La Comédie des erreurs
La jeune troupe du minuscule théâtre André Bourvil – j’ai compté vingt-huit places – a monté ce printemps La Comédie des erreurs, de Shakespeare.
J’aime bien les petits théâtres, surtout lorsqu’ils sont hantés par de jeunes comédiens, et que ces derniers demeurent respectueux des textes. Ceux du Bourvil, sous la direction scénique de Claude Cortesi, l’étaient. Vieillissant, on aime à retrouver chez de jeunes professionnels la même vénération que l’on éprouve soi-même à l’égard du répertoire de toujours. Il n’est pas si fréquent que jeunes et vieux s’accordent sur quelque chose. De tels moments de communion entre générations doivent donc être accueillis avec ferveur, et reconnaissance pour ceux qui ont contribué à les faire naître.
Je ne ferai pas le savant en dissertant sur les sources de Shakespeare, à savoir Les Ménechmes, de Plaute, lui-même adaptateur d’une comédie grecque de Ménandre. Cela n’apporterait rien.

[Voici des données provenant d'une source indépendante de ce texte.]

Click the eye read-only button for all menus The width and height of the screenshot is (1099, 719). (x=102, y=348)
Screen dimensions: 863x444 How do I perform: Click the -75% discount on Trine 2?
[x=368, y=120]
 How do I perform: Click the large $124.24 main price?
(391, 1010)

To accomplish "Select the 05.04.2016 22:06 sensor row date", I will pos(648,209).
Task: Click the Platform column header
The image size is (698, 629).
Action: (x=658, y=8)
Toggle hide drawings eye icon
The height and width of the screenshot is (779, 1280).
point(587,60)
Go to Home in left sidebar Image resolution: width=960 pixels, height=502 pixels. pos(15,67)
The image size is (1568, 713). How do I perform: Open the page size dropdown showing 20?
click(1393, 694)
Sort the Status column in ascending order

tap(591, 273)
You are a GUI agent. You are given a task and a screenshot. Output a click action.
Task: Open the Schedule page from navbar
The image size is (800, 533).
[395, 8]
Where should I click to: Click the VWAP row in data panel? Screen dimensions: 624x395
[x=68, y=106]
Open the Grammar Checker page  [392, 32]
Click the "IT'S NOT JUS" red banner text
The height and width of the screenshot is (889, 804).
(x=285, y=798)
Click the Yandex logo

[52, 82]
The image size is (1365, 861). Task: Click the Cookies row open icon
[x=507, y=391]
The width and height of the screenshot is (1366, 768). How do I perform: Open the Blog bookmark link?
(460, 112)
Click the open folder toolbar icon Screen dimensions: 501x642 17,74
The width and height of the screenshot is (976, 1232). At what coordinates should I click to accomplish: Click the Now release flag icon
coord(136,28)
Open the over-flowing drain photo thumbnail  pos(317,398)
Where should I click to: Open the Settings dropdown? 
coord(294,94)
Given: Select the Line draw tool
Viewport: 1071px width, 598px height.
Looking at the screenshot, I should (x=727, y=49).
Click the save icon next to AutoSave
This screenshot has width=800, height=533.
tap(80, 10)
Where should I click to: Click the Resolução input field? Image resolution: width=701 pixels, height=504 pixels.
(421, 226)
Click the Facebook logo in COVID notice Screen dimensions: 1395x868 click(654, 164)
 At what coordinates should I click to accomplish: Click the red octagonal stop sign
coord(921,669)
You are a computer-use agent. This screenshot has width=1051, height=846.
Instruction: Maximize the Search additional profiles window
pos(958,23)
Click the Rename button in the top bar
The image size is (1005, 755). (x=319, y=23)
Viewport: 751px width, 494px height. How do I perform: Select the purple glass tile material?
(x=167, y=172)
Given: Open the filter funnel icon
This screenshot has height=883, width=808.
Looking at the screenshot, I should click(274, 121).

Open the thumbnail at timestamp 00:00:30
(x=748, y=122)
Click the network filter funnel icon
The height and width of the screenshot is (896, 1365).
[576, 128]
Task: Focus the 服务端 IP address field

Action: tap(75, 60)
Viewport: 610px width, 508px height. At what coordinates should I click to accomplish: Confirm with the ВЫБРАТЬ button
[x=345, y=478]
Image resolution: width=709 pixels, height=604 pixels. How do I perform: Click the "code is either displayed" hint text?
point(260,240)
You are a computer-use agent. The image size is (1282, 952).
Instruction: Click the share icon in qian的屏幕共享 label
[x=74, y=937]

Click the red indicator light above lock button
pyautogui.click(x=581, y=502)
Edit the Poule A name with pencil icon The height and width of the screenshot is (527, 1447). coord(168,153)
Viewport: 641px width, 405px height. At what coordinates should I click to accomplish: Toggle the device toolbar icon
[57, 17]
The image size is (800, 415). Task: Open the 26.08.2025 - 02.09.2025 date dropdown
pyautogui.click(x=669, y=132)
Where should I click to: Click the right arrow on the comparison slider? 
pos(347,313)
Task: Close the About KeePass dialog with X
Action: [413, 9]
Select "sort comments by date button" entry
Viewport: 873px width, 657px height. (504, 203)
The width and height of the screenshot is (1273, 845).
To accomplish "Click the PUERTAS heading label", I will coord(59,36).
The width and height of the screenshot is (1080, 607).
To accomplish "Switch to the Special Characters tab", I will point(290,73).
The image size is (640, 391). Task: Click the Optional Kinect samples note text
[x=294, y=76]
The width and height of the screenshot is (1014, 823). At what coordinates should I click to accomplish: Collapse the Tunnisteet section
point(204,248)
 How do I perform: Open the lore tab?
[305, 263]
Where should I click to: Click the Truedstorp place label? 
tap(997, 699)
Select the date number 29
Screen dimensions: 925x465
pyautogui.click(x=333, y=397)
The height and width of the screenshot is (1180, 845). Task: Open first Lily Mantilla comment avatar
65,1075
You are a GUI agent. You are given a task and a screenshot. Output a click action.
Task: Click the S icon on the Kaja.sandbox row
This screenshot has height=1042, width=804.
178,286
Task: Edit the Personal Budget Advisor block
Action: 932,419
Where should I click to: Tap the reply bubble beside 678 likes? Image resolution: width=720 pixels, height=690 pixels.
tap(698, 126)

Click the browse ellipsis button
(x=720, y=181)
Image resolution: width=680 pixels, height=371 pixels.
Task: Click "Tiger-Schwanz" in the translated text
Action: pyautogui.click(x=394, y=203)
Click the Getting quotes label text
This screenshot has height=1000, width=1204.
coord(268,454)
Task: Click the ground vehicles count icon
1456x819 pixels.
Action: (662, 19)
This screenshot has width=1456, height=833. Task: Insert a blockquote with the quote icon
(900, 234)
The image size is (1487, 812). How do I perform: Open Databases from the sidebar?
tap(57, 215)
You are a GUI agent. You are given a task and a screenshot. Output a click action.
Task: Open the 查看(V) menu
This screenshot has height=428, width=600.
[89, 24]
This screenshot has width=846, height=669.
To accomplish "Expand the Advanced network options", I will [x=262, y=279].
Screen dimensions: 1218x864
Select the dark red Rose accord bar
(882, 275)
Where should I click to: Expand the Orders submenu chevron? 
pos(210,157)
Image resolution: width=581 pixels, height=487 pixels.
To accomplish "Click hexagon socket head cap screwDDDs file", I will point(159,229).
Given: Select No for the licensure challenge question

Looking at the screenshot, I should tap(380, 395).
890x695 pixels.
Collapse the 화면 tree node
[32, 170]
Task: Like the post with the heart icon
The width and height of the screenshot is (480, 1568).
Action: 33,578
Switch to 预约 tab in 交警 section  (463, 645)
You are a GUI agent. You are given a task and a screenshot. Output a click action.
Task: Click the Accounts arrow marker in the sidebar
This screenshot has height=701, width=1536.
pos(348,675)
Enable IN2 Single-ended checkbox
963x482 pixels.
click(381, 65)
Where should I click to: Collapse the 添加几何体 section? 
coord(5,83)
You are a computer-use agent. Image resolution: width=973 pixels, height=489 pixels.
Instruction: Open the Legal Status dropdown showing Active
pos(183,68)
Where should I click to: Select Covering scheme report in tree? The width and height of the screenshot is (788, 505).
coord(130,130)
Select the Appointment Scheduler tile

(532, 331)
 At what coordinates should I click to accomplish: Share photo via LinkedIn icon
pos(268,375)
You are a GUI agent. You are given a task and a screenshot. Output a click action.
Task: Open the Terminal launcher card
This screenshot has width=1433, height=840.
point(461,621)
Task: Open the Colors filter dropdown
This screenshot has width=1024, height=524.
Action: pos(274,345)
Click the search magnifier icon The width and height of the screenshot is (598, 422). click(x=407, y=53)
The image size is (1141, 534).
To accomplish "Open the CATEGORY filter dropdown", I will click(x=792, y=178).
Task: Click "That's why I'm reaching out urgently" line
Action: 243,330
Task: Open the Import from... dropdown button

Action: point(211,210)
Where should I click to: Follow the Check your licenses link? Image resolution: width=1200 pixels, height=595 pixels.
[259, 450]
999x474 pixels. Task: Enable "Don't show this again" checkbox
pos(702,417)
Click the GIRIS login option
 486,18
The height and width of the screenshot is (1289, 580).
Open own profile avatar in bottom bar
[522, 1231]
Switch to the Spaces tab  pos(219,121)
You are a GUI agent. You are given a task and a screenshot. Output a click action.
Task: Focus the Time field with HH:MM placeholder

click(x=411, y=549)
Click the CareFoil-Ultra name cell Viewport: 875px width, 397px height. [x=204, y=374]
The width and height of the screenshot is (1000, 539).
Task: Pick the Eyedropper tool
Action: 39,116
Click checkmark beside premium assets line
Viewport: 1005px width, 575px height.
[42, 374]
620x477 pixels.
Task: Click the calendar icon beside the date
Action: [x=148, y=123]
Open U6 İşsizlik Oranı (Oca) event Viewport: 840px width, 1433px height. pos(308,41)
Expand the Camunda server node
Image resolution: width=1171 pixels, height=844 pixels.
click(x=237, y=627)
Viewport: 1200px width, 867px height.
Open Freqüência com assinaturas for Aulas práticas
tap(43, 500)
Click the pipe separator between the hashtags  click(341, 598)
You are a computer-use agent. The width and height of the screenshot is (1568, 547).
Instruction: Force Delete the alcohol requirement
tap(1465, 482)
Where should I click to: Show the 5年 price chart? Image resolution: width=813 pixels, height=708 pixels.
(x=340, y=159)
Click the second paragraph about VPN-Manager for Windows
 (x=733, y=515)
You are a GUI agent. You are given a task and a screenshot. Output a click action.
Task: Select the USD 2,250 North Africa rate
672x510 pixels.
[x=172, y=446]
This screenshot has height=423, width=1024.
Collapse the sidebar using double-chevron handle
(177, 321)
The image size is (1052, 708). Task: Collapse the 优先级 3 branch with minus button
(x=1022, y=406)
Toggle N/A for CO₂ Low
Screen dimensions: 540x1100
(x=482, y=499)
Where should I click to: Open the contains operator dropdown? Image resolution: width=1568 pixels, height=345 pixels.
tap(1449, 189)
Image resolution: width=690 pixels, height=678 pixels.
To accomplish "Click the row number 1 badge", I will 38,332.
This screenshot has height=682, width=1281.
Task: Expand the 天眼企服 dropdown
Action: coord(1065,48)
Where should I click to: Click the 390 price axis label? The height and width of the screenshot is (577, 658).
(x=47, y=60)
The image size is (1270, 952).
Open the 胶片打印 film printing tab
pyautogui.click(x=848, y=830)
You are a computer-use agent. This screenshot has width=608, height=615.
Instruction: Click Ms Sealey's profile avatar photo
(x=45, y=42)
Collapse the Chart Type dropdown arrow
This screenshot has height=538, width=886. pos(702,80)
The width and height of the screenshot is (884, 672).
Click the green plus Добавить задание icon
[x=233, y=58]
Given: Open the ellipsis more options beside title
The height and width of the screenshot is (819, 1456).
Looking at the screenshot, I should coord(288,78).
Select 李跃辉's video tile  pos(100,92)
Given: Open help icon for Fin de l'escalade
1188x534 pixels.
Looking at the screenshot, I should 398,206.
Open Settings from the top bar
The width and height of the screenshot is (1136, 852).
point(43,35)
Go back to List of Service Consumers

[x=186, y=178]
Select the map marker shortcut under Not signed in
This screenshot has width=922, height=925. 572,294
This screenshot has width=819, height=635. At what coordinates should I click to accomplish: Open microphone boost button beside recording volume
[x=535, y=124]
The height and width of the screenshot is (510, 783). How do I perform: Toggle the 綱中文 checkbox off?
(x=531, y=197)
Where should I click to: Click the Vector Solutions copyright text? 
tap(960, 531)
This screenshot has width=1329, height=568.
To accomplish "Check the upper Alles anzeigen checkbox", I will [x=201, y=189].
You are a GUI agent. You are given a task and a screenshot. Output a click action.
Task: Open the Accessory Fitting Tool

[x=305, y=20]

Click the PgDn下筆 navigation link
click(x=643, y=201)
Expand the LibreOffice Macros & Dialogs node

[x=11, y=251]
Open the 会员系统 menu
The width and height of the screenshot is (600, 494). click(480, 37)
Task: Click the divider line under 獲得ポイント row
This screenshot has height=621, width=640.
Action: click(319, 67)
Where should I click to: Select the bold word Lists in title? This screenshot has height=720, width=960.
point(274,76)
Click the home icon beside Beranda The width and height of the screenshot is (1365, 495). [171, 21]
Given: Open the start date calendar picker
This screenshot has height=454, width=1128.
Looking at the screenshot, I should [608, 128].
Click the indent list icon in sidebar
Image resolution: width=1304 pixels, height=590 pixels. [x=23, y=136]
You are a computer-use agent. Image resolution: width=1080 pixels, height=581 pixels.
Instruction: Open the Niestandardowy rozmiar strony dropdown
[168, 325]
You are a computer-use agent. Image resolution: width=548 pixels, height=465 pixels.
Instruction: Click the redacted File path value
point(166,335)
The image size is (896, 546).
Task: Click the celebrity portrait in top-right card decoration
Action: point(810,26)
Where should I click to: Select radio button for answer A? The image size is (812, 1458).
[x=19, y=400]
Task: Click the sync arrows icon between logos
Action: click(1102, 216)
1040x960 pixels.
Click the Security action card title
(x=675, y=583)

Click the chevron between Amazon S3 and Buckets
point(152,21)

Sachez seulement que la comédie naît d’une haute densité de quiproquos provoqués par la présence, dans une même ville de l’Antiquité, de deux paires de jumeaux, dont chacun croit son double disparu jadis en mer : deux frères de bonne bourgeoisie marchande et leurs deux esclaves.
Le thème des ressemblances se retrouve souvent au théâtre. Sans parler des multiples Amphitryons, où il ne s’agit cependant pas de gémellité mais de duplication de personnes, ce qui revient au même, scéniquement parlant, on le rencontre, entre autres, dans Les deux jumeaux vénitiens, de Goldoni et, plus récemment, dans L’Invitation au château, d’Anouilh. Dans ces pièces pourtant, la construction dramatique repose sur le fait que les jumeaux sont de tempéraments tout à fait opposés. Ce qui me paraît assez invraisemblable, génétiquement parlant. Fort heureusement, tant la cocasserie des situations, dans le premier cas, que le brio du dialogue, dans le second, balayent toute réticence.
En écrivant sa Comédie des erreurs, Shakespeare ne s’est pas même embarrassé de telles considérations. Ses personnages manquent totalement de consistance psychologique et ne sont que de pures marionnettes, hébétées par les confusions répétées s’abattant sur elles. Confusions qui ne vont pas sans contusions par coups de bâton, mais poussées à un si haut degré d’invraisemblance qu’elles en explosent de poésie comique, en pleine féerie et irréalité.
Et si Shakespeare, avec ses incessants jeux de mots, cocasses et même volontiers salaces – à quoi la langue anglaise, par ses mots très courts, aux consonances presque identiques, se prête admirablement – est fort malaisé à traduire, Claude Cortesi s’en tire bien dans son adaptation. Il parsème son texte de cent menues astuces propres à faire rire. Certes, il leur arrive d’être un tantinet vaseuses, mais après tout le public élisabéthain n’était pas fort regardant, ni très cultivé. Et les personnes de finesse, car il en comptait aussi, ne détestent pas de s’encanailler un brin, à l’occasion. De sorte que l’on peut à bon escient parler de fidélité, sinon au mot à mot du texte, du moins à son esprit.
Je serais pourtant tenté d’apporter un léger bémol au plaisir que j’ai pris. Les scènes étaient entrecoupées d’intermèdes dansants, du genre rap. Cela n’apportait rien d’autre, à mon sens, qu’une démonstration de l’étendue du métier possédé par ces comédiens, car ils dansaient fort bien.
En ce moment, les metteurs en scène se plaisent à entrelarder leurs scènes de tels intermèdes. Vous me direz que cela ne date pas d’hier, et me rétorquerez les comédies- ballet de Molière, entre autres. Certes, mais ces ballets constituaient, en quelque manière, un prolongement de l’action : il faut bien, par exemple, que les tailleurs de M. Jourdain lui enfilent son habit. Pourquoi alors ne pas le faire en musique ?
Dans le cas de La Comédie des erreurs du Bourvil, comme dans d’autres spectacles récents, ces intermèdes n’ont rien à voir avec le sujet.
De sorte qu’on peut se demander si cette mode ne serait pas une façon de contagion des pratiques propres aux usagers des petites lucarnes. Au théâtre, le spectateur ne peut pas zapper. Pour le dédommager de cette contrainte, on le fait passer d’une vision scénique à une autre, ne présentant entre elles aucun lien, ni dans l’ordre de la logique dramatique, ni dans celui du style.